Information Literacy« Education « Downloads
|Updated||December 30, 2012|
The phrase information literacy first appeared in print in a 1974 report by Paul G. Zurkowski, written on behalf of the National Commission on Libraries and Information Science. Zurkowski used the phrase to describe the “techniques and skills” known by the information literate “for utilizing the wide range of information tools as well as primary sources in molding information solutions to their problems”.
The Presidential Committee on Information Literacy released a report on January 10, 1989, outlining the importance of information literacy, opportunities to develop information literacy and an Information Age School. The report’s final name is the Presidential Committee on Information Literacy: Final Report.
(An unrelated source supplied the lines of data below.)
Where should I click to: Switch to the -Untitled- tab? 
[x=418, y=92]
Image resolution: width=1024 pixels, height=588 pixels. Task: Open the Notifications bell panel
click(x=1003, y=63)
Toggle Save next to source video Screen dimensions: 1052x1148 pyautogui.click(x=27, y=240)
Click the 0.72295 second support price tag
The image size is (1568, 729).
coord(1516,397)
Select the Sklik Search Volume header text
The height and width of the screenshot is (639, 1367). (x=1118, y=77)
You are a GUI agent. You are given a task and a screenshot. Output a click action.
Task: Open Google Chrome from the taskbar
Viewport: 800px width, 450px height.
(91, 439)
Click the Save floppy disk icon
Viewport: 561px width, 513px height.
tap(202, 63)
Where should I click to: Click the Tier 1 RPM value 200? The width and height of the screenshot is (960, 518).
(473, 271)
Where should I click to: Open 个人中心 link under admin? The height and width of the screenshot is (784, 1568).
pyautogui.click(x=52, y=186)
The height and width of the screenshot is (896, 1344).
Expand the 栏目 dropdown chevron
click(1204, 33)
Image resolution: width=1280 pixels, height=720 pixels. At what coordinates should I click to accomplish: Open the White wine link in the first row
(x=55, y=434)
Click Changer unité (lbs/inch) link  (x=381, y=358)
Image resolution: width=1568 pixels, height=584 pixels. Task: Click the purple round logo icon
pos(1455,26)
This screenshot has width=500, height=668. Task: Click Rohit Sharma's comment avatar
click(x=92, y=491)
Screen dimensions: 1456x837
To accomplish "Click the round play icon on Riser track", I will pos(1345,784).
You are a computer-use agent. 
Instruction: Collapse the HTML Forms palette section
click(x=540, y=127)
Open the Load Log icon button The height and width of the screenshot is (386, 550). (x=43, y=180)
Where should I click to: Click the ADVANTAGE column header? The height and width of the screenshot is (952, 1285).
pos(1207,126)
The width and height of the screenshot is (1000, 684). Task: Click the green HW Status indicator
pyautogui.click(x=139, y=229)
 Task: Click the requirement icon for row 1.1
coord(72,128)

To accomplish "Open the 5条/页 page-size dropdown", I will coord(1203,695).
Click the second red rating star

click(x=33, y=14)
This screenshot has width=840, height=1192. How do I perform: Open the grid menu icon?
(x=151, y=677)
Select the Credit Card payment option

The recommendations of the Presidential Committee led to the creation later that year of the National Forum on Information Literacy, a coalition of more than 90 national and international organizations.
In 1998, the American Association of School Librarians and the Association for Educational Communications and Technology published Information Power: Building Partnerships for Learning, which further established specific goals for information literacy education, defining some nine standards in the categories of “information literacy”, “independent learning”, and “social responsibility”.
Also in 1998, the Presidential Committee on Information Literacy produced an update on its Final Report. This update outlined the six main recommendations of the original report, examining areas where it made progress and areas that still needed work. The updated report advocates for further information literacy advocacy and reiterates its importance.
In 1999, SCONUL, the Society of College, National and University Libraries in the UK, published “The Seven Pillars of Information Literacy” model, to “facilitate further development of ideas amongst practitioners in the field … stimulate debate about the ideas and about how those ideas might be used by library and other staff in higher education concerned with the development of students’ skills.”A number of other countries have developed information literacy standards since then.